§ **WHAT IS BEING ASKED**:
Can you gather every line in the material below that contains the word "coordinates"?

§ **INPUT MATERIAL**:
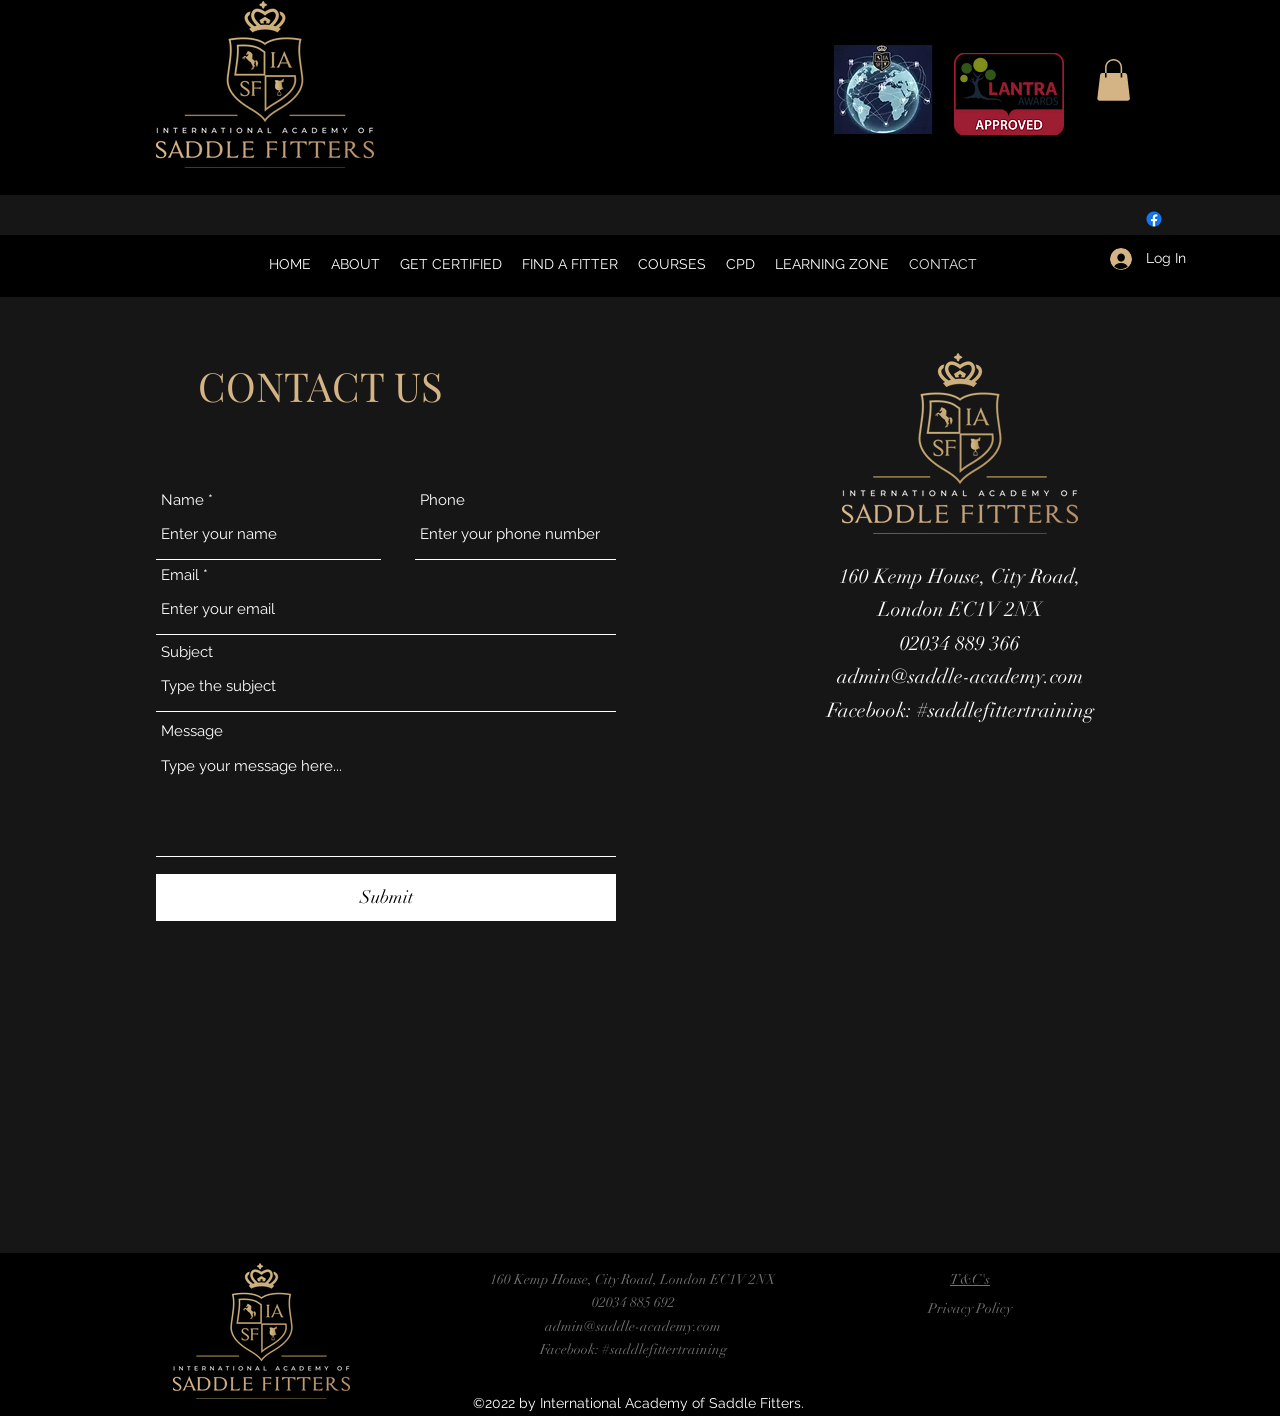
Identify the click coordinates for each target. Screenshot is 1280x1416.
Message (192, 731)
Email (180, 575)
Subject (187, 652)
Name (182, 500)
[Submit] (386, 897)
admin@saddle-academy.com (960, 676)
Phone (442, 500)
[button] (1113, 80)
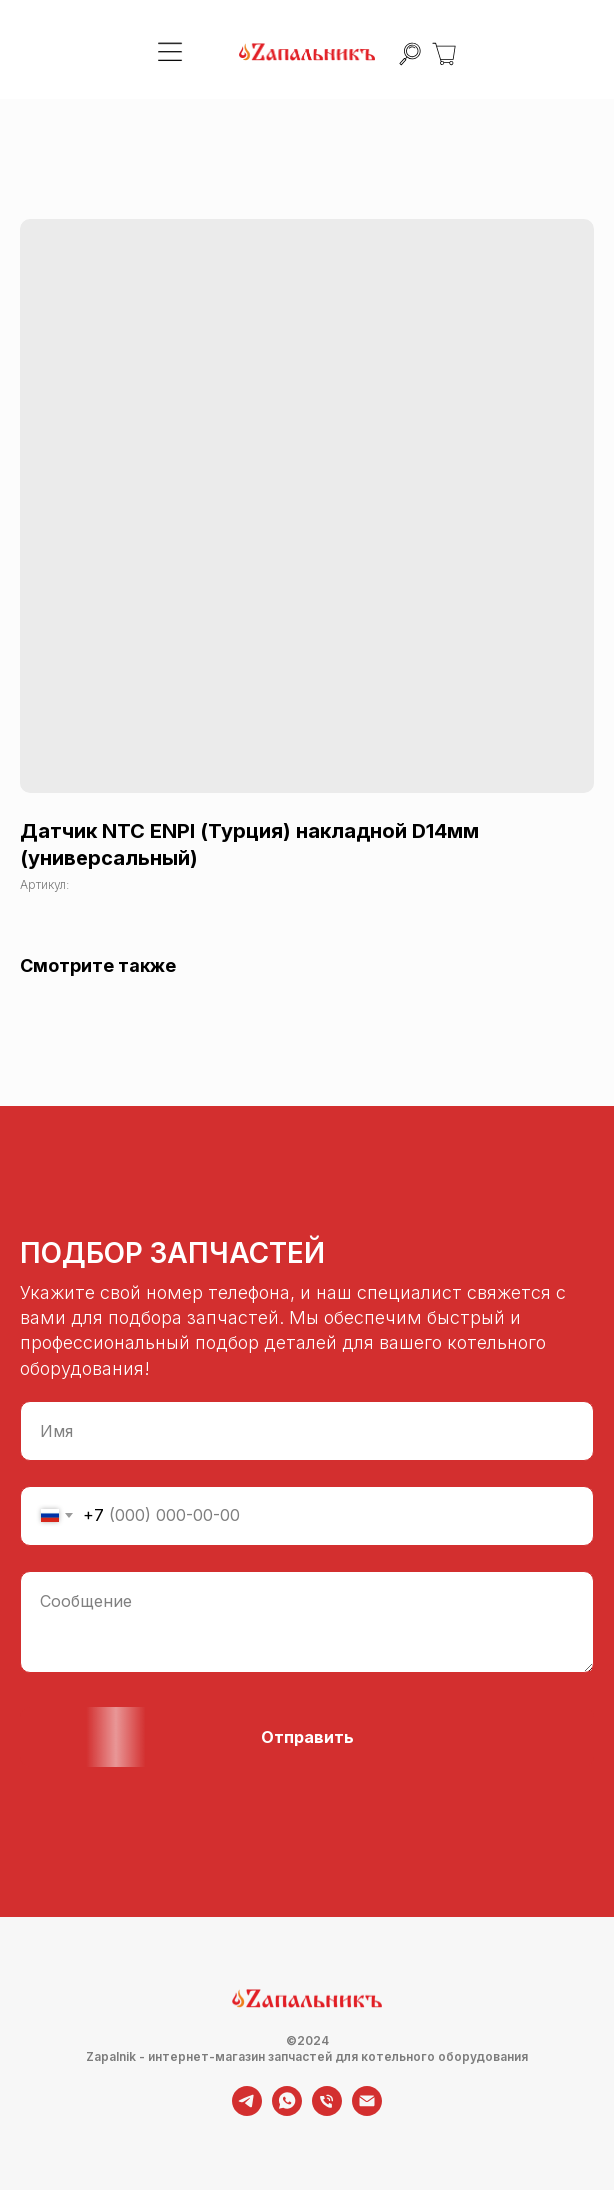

§ **SOLUTION TO THIS TASK**:
Identify the click coordinates for each target. Screenshot is 1280x1416.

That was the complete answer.